Sean Michael Halton (born June 7, 1987) is an American former professional baseball first baseman. He played in Major League Baseball (MLB) for the Milwaukee Brewers.

Career
Halton attended Fresno High School and Fresno City College.  After two years at FCC, he then attended Lewis-Clark State College in Lewiston, Idaho.

Milwaukee Brewers
He was drafted by Milwaukee in the 13th round of the 2009 MLB Draft. That year, he played for the Helena Brewers of the Rookie-level Pioneer League.

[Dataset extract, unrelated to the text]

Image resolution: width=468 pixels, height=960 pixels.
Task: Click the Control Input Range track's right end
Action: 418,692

He played part of the 2010 season with the Wisconsin Timber Rattlers of the Class A Midwest League and then ended the season with the Brevard County Manatees of the Class A-Advanced Florida State League.

In 2011, Halton spent the entire season in the AA affiliate (Huntsville Stars).  Halton spent all of 2012 with the Nashville Sounds of the Class AAA Pacific Coast League.  After spending all of 2013 spring training with the big league club, Halton was sent to Nashville to begin the season.

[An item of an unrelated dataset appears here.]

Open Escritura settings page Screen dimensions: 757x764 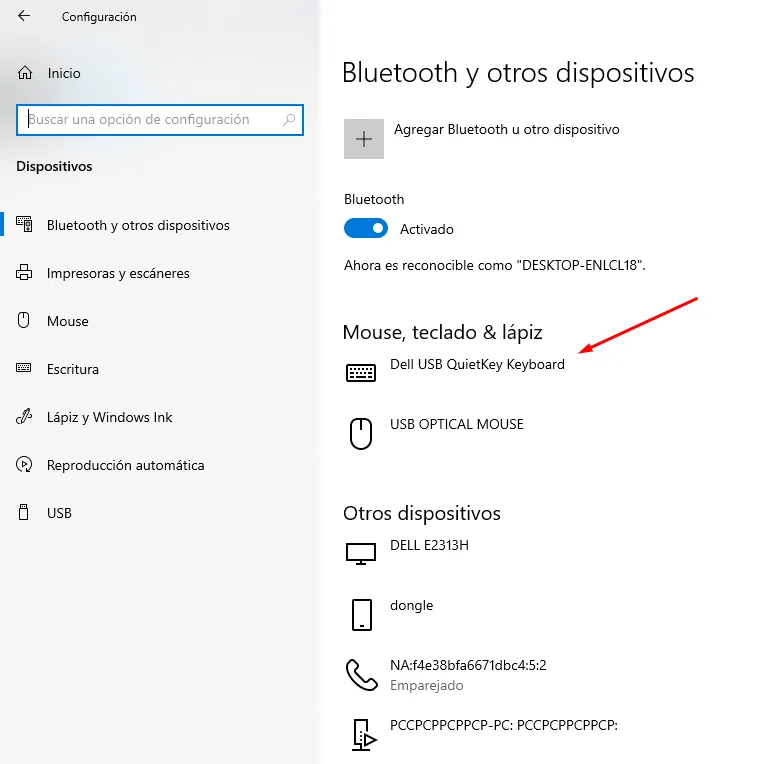73,369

Halton made his major league debut for the Brewers on June 27, 2013 against the Chicago Cubs.  In a pinch-hit at-bat, Halton singled off of Cubs pitcher Matt Garza to record his first major league hit in his first major league plate appearance.

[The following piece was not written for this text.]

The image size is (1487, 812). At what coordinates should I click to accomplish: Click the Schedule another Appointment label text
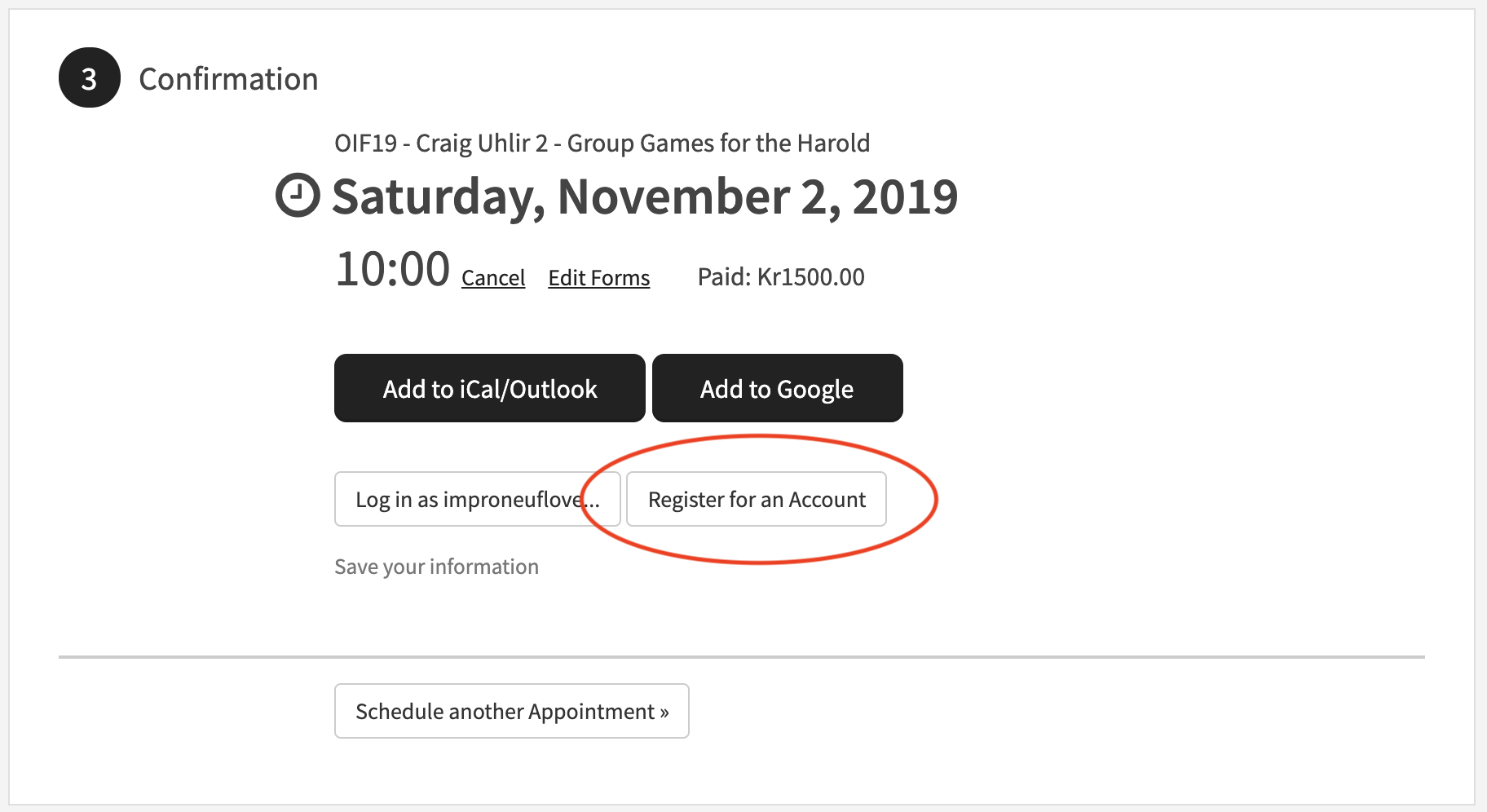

Halton was outrighted off the Brewers roster on March 18, 2014.

Baltimore Orioles
He was drafted by the Orioles in the Triple-A phase of the 2014 Rule 5 draft. He elected free agency on November 6, 2015.

Lancaster Barnstormers
On March 9, 2016, Halton signed with the Lancaster Barnstormers of the Atlantic League of Professional Baseball.

Broncos de Reynosa
On April 1, 2016, Halton signed with the Broncos de Reynosa of the Mexican Baseball League. He was released on May 7, 2016.

Detroit Tigers
On January 3, 2017, Halton signed a minor-league contract with the Detroit Tigers. He was released in March 2017.

Second stint with Barnstormers
On April 5, 2017, Halton signed with the Lancaster Barnstormers of the Atlantic League of Professional Baseball. He became a free agent after the 2017 season.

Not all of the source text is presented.